Kaipainen’s Horn Concerto is no half-pint job. It runs to not far short of half an hour. The first movement is a tour de force with a real chasseur character. This carries over into the pell-mell howling-growling finale. Familiar landmarks include the horn writing in Britten’s Serenade as well as the ruthless determination of Arnold Cooke. At times the violence has an abrupt Panufnik-like tread. There are lighter moments too as towards the end of the movement where there is a husky cantilena from Sarasate’s Zigeunerweisen. Not for the last time is Kaipainen’s music allusive; in the slow movement of the Cello Concerto we get decidedly Tchaikovskian episodes. These retrospective references are more in the nature of fully resolved asides rather than extended pastiche. Not so much a case of Rochberg as of Silvestrov (Symphony No. 5) or, where the quote is direct, Shostakovich (Symphony No. 15). This is a composer who can wink gleefully at the listener, spiral and spin into sumptuously imaginative melodies yet hold open the door to the macabre and the tragic. He writes mercurial works where moods change chameleon-like within and between movements. The Cello Concerto across its three movements traverses nightmare intensity, calming ebb and flow and quicksilver fantasy. In its final gasp this concerto looks back to the ghastly visions of the opening. Both soloists are extremely impressive and the double stopping in the first movement of the Cello Concerto is almost forbidding.

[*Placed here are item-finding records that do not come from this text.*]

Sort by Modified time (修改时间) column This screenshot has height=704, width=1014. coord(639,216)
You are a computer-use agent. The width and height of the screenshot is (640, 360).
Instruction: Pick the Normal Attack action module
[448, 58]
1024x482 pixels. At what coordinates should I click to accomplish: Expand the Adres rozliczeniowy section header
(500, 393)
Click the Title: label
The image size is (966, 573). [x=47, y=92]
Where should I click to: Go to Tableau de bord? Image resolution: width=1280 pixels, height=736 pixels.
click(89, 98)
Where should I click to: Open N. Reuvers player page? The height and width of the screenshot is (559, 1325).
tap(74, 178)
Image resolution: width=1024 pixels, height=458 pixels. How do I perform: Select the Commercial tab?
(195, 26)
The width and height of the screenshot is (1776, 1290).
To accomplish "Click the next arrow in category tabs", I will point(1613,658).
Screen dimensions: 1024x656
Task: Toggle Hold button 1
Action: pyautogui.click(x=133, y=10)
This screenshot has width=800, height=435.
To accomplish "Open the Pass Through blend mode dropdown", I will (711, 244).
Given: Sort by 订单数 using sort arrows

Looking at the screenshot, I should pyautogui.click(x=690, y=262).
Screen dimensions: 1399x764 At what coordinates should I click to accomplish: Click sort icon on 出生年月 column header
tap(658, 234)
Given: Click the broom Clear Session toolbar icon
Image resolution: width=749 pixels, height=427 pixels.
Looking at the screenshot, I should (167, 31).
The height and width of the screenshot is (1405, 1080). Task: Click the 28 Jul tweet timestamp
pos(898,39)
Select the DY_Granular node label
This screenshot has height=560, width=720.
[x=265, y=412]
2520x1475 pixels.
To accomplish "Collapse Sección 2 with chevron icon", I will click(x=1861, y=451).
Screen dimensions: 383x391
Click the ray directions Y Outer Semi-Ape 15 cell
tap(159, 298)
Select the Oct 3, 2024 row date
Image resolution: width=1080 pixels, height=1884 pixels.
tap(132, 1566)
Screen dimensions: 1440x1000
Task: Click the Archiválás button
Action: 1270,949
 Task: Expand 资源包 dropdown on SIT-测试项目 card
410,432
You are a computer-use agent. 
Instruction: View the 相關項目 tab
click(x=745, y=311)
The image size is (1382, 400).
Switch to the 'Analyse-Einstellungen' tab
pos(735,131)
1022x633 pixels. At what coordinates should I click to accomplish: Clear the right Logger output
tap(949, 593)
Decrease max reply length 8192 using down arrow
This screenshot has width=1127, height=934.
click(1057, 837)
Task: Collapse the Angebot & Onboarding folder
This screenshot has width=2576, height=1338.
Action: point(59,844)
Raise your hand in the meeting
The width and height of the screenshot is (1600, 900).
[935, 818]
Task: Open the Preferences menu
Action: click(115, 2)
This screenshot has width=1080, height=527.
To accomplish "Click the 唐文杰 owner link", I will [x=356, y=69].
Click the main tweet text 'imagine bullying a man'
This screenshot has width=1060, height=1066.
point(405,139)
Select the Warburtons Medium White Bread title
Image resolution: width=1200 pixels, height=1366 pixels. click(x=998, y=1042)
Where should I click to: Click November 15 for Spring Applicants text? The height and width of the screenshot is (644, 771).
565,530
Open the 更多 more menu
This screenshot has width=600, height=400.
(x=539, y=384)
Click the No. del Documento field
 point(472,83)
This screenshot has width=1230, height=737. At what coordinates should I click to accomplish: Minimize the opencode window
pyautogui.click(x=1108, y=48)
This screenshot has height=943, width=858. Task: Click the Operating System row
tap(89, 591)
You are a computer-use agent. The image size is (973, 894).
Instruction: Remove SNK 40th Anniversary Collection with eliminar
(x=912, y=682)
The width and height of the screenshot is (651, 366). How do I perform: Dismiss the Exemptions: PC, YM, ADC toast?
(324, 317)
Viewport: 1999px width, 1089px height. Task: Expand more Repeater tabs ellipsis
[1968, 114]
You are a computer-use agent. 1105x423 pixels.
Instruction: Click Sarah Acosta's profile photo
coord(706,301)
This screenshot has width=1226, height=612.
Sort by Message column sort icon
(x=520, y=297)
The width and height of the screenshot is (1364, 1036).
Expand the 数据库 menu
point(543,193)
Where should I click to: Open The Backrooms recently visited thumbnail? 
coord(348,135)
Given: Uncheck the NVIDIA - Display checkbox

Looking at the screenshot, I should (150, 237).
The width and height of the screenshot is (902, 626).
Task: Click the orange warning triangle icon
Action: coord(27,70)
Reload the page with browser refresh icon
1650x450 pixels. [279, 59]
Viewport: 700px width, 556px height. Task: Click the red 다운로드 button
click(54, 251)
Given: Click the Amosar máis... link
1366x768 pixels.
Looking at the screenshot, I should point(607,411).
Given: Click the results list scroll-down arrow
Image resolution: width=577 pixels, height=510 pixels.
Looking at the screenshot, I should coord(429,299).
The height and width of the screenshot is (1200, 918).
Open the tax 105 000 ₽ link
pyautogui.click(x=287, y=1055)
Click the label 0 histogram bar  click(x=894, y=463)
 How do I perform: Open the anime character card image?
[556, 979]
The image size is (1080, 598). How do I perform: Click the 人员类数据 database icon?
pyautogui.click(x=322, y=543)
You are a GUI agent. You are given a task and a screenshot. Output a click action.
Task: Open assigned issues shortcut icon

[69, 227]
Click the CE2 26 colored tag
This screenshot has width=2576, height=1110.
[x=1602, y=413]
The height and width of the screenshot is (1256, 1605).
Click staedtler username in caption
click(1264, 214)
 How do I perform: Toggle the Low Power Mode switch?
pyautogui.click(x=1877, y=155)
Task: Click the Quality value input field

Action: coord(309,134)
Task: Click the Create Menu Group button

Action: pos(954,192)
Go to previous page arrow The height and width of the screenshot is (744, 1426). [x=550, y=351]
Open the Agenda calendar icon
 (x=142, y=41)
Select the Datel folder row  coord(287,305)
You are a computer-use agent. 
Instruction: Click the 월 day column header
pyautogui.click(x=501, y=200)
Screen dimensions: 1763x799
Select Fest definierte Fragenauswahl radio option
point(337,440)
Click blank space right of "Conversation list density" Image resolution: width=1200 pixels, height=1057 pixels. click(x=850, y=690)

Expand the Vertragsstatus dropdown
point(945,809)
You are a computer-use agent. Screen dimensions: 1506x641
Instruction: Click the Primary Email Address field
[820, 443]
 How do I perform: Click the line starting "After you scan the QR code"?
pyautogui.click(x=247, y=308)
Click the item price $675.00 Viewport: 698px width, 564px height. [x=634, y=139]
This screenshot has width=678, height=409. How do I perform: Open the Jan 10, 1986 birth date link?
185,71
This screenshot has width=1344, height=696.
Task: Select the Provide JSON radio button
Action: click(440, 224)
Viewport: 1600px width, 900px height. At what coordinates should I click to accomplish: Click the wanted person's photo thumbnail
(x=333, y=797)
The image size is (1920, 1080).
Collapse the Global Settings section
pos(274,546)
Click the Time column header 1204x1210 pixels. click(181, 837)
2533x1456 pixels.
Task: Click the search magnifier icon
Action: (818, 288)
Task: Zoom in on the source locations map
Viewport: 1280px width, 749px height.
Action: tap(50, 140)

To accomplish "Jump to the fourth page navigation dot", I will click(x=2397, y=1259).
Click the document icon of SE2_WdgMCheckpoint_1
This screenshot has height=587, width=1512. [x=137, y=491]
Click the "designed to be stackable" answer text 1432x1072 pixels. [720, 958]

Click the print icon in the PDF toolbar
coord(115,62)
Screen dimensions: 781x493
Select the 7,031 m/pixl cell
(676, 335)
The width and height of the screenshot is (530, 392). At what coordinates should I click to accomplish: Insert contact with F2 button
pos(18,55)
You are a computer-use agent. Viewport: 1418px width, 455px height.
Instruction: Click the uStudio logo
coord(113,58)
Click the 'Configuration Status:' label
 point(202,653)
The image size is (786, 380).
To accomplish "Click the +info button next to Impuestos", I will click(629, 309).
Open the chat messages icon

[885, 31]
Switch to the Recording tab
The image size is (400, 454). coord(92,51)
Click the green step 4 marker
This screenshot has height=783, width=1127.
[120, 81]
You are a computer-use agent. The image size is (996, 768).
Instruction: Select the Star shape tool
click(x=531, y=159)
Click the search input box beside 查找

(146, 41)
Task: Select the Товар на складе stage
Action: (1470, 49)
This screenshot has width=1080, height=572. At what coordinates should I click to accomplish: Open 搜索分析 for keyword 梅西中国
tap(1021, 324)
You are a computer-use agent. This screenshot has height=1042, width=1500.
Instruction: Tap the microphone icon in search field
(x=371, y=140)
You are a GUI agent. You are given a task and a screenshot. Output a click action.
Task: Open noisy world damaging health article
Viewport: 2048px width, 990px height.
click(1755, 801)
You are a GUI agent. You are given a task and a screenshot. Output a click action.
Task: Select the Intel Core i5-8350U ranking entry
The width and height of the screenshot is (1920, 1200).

The concertos two works are stunningly recorded; alive with detail both gritty and mellifluous. Design and documentation are all they should be. In fact Ondine have surreptitiously outstripped the national competition in presenting Finnish contemporary music. Long may they continue.

Worth remembering that Ondine have already recorded Kaipainen's Symphony No. 2, Oboe Concerto, Sisyphus Dreams. Helén Jahren, oboe, Finnish RSO/Sakari Oramo, on ODE 855-2. I have not heard this as yet.

Two grippingly unruly and imaginative concertos stunningly recorded and annotated.